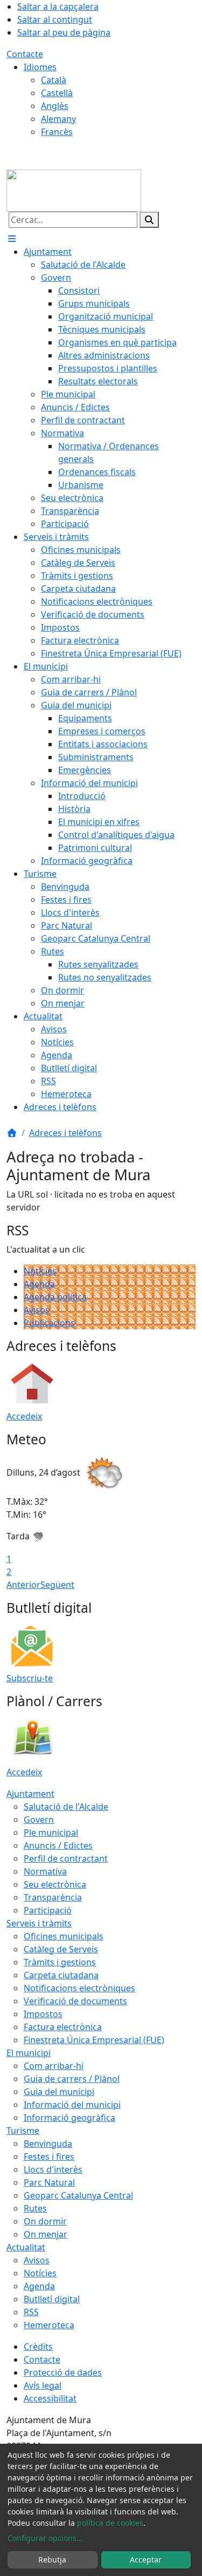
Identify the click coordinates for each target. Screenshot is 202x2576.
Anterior (23, 1585)
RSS (31, 2312)
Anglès (54, 106)
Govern (39, 1819)
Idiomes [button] (40, 67)
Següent (57, 1585)
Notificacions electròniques (79, 1988)
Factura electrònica (63, 2027)
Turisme (22, 2130)
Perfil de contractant (66, 1858)
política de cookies (110, 2523)
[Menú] (11, 239)
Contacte (24, 54)
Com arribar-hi (53, 2066)
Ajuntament (30, 1794)
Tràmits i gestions (60, 1962)
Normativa (45, 1871)
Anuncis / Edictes (58, 1845)
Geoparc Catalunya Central (78, 2195)
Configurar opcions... (45, 2538)
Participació (48, 1910)
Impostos (43, 2014)
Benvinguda (48, 2143)
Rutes (35, 2208)
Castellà (57, 93)
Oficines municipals (63, 1936)
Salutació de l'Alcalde (66, 1807)
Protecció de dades (63, 2372)
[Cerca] (149, 220)
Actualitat (25, 2247)
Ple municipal (51, 1832)
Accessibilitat (50, 2398)
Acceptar (146, 2559)
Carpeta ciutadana (61, 1975)
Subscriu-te (29, 1678)
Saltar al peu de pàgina (63, 32)
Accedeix (24, 1416)
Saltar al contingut (54, 19)
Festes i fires (49, 2156)
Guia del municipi (59, 2092)
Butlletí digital (52, 2299)
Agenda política (55, 1297)
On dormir (45, 2221)
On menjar (45, 2234)
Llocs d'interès (53, 2169)
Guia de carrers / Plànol (72, 2079)
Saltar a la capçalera (58, 6)
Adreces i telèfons (65, 1133)
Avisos (37, 1310)
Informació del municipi (72, 2105)
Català (53, 80)
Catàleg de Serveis (61, 1949)
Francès (57, 132)
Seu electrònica (55, 1884)
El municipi (28, 2053)
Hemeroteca (49, 2325)
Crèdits (38, 2346)
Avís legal (42, 2385)
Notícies (40, 1271)
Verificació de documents (75, 2001)
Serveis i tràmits (39, 1923)
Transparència (53, 1897)
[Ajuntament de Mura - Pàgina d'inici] (73, 189)
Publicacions (49, 1323)
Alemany (58, 119)
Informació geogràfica (69, 2118)
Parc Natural (49, 2182)
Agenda (39, 1284)
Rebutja (52, 2559)
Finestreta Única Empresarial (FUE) (94, 2040)
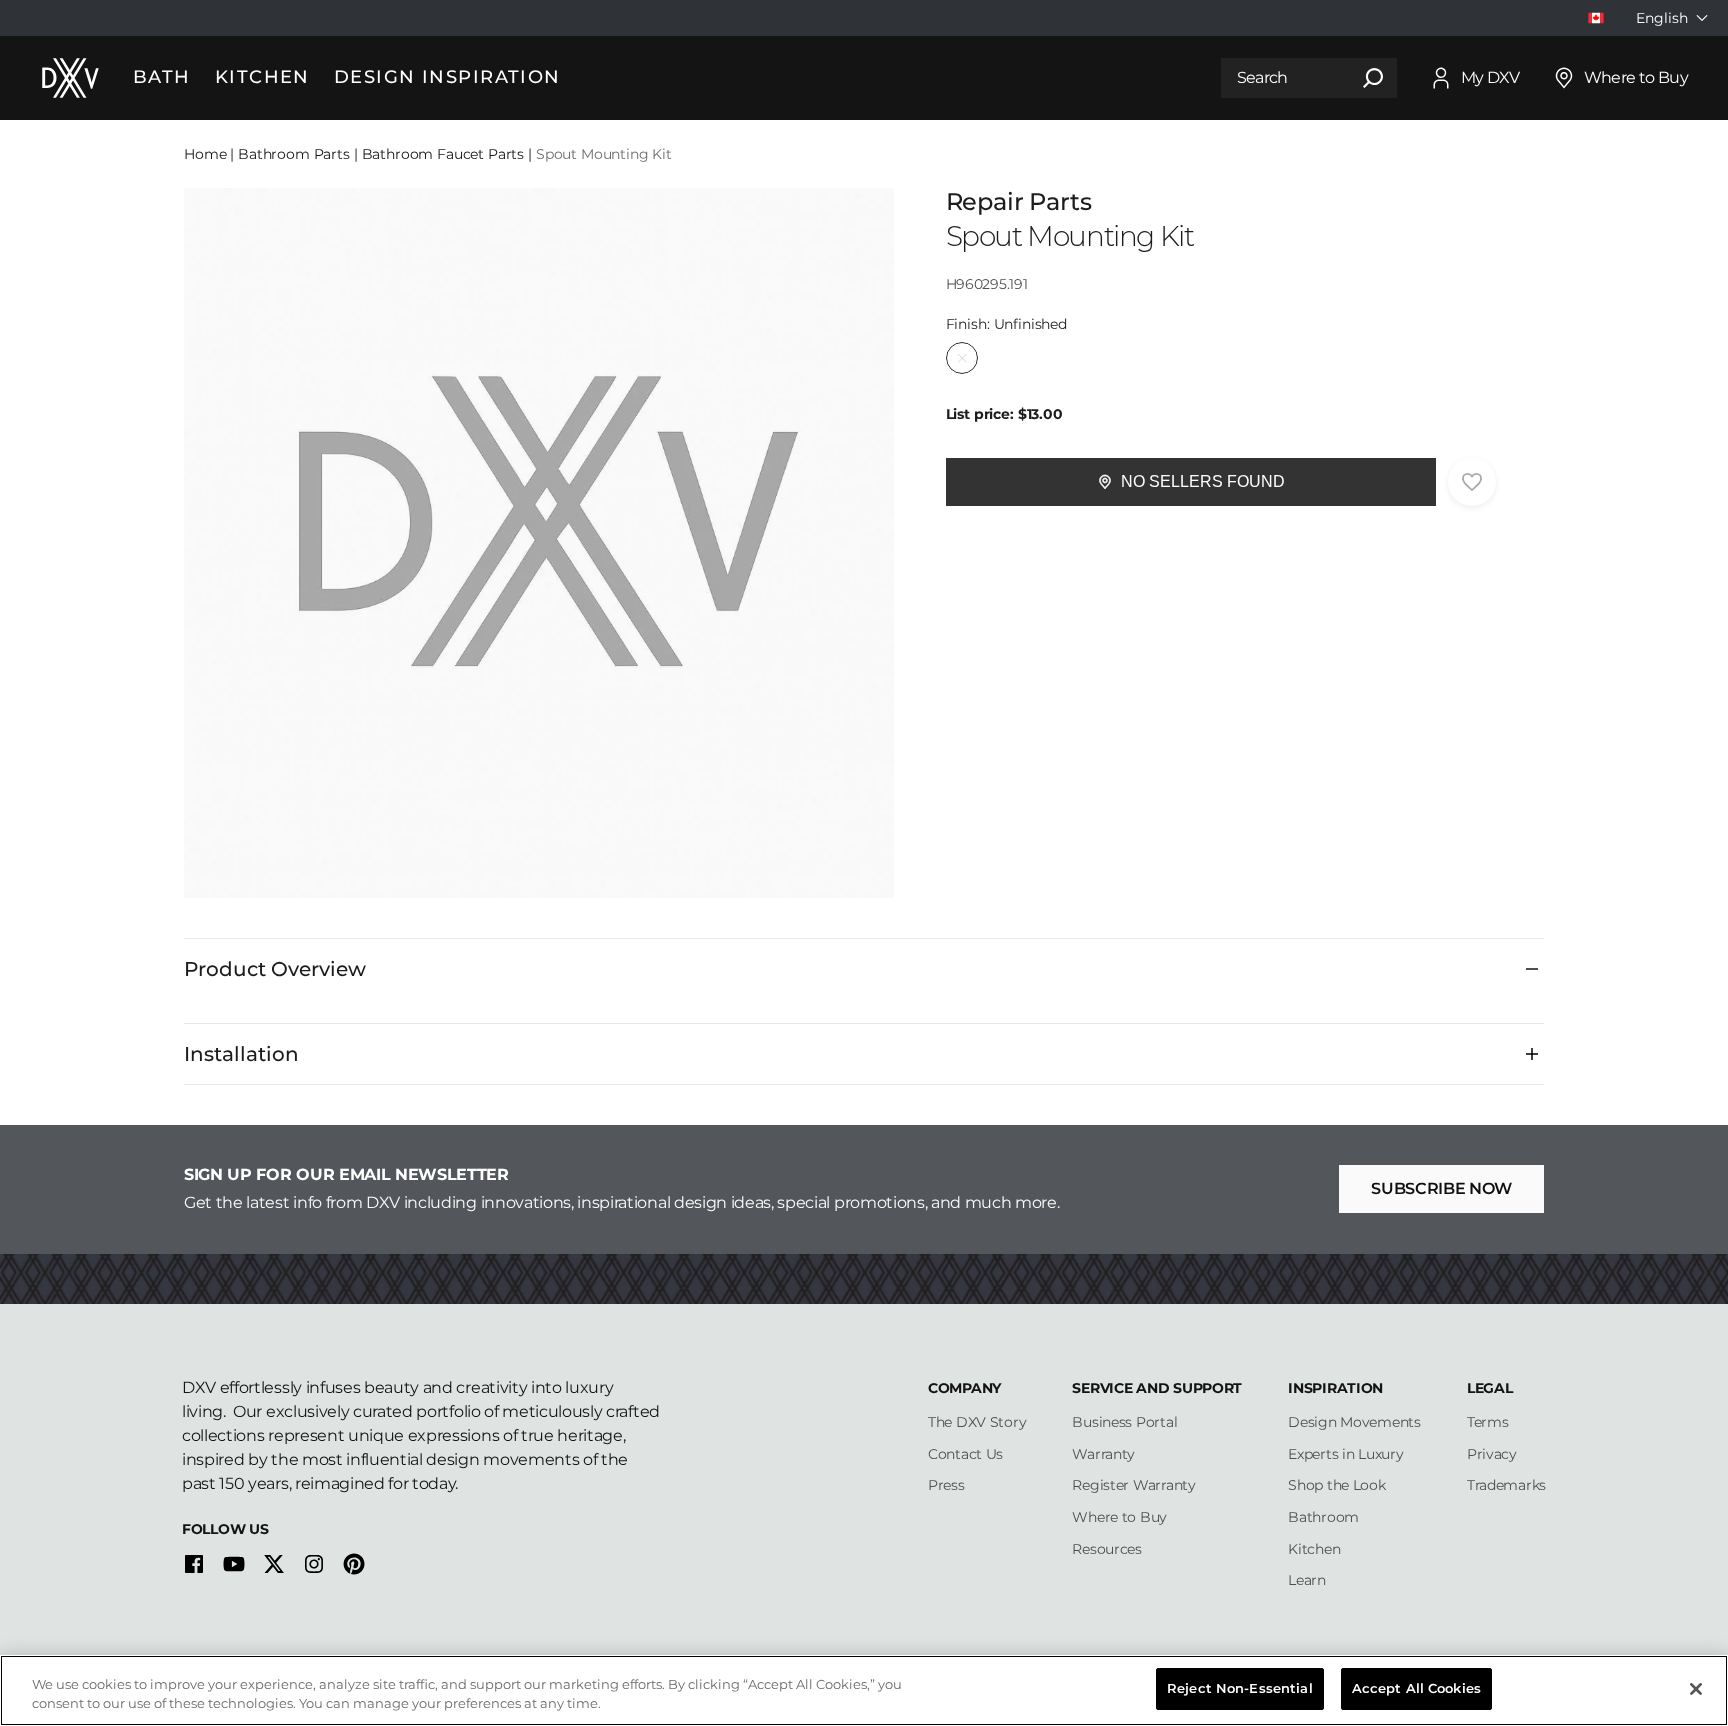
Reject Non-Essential (1240, 1688)
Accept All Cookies (1416, 1688)
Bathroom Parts (294, 154)
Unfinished (962, 358)
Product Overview (275, 969)
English (1662, 18)
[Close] (1696, 1689)
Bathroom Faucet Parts (443, 154)
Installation (241, 1054)
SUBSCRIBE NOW (1441, 1188)
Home (205, 154)
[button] (1191, 482)
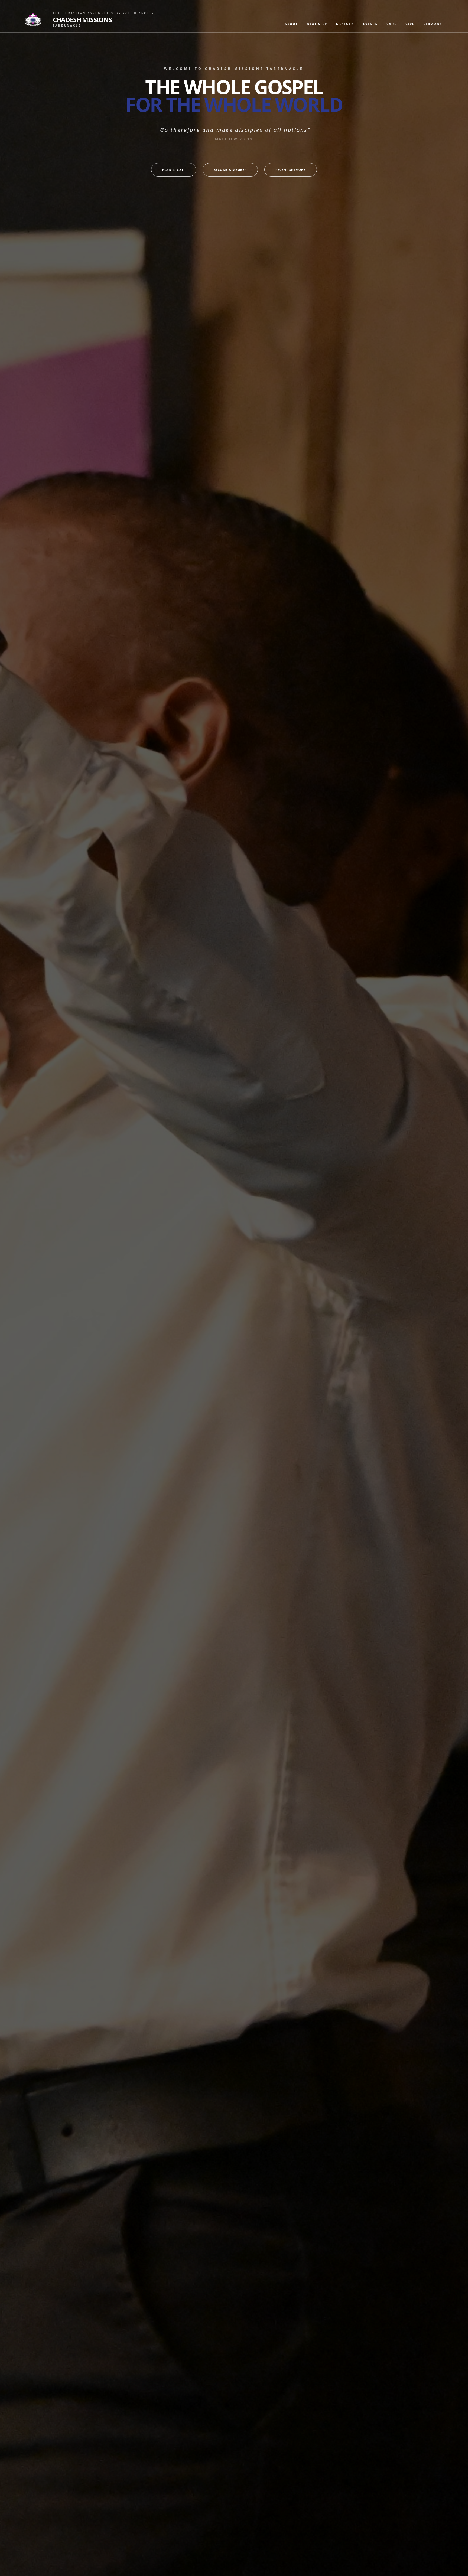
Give (410, 24)
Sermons (433, 24)
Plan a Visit (173, 170)
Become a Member (230, 170)
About (291, 24)
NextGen (345, 24)
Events (370, 24)
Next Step (317, 24)
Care (391, 24)
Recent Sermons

■ Exercise instructions
Pictures are not part of the copy; transcribe the rest of the data verbatim.

■ Result for this exercise
Identify the click coordinates for each target. Screenshot is 202x2576.
Anterior (23, 1585)
RSS (31, 2312)
Anglès (54, 106)
Govern (39, 1819)
Idiomes [button] (40, 67)
Següent (57, 1585)
Notificacions electròniques (79, 1988)
Factura electrònica (63, 2027)
Turisme (22, 2130)
Perfil de contractant (66, 1858)
política de cookies (110, 2523)
[Menú] (11, 239)
Contacte (24, 54)
Com arribar-hi (53, 2066)
Ajuntament (30, 1794)
Tràmits i gestions (60, 1962)
Normativa (45, 1871)
Anuncis / Edictes (58, 1845)
Geoparc Catalunya Central (78, 2195)
Configurar opcions... (45, 2538)
Participació (48, 1910)
Impostos (43, 2014)
Benvinguda (48, 2143)
Rutes (35, 2208)
Castellà (57, 93)
Oficines municipals (63, 1936)
Salutació de l'Alcalde (66, 1807)
Protecció de dades (63, 2372)
[Cerca] (149, 220)
Actualitat (25, 2247)
Ple municipal (51, 1832)
Accessibilitat (50, 2398)
Acceptar (146, 2559)
Carpeta ciutadana (61, 1975)
Subscriu-te (29, 1678)
Saltar al peu de pàgina (63, 32)
Accedeix (24, 1416)
Saltar al contingut (54, 19)
Festes i fires (49, 2156)
Guia del municipi (59, 2092)
Butlletí digital (52, 2299)
Agenda política (55, 1297)
On dormir (45, 2221)
On menjar (45, 2234)
Llocs d'interès (53, 2169)
Guia de carrers / Plànol (72, 2079)
Saltar a la capçalera (58, 6)
Adreces i telèfons (65, 1133)
Avisos (37, 1310)
Informació del municipi (72, 2105)
Català (53, 80)
Catàleg de Serveis (61, 1949)
Francès (57, 132)
Seu electrònica (55, 1884)
El municipi (28, 2053)
Hemeroteca (49, 2325)
Crèdits (38, 2346)
Avís legal (42, 2385)
Notícies (40, 1271)
Verificació de documents (75, 2001)
Serveis i tràmits (39, 1923)
Transparència (53, 1897)
[Ajuntament de Mura - Pàgina d'inici] (73, 189)
Publicacions (49, 1323)
Alemany (58, 119)
Informació geogràfica (69, 2118)
Parc Natural (49, 2182)
Agenda (39, 1284)
Rebutja (52, 2559)
Finestreta Única Empresarial (FUE) (94, 2040)
Reject Non-Essential (1240, 1688)
Accept All Cookies (1416, 1688)
Bathroom Parts (294, 154)
Unfinished (962, 358)
Product Overview (275, 969)
English (1662, 18)
[Close] (1696, 1689)
Bathroom Faucet Parts (443, 154)
Installation (241, 1054)
SUBSCRIBE NOW (1441, 1188)
Home (205, 154)
[button] (1191, 482)
Give (410, 24)
Sermons (433, 24)
Plan a Visit (173, 170)
Become a Member (230, 170)
About (291, 24)
NextGen (345, 24)
Events (370, 24)
Next Step (317, 24)
Care (391, 24)
Recent Sermons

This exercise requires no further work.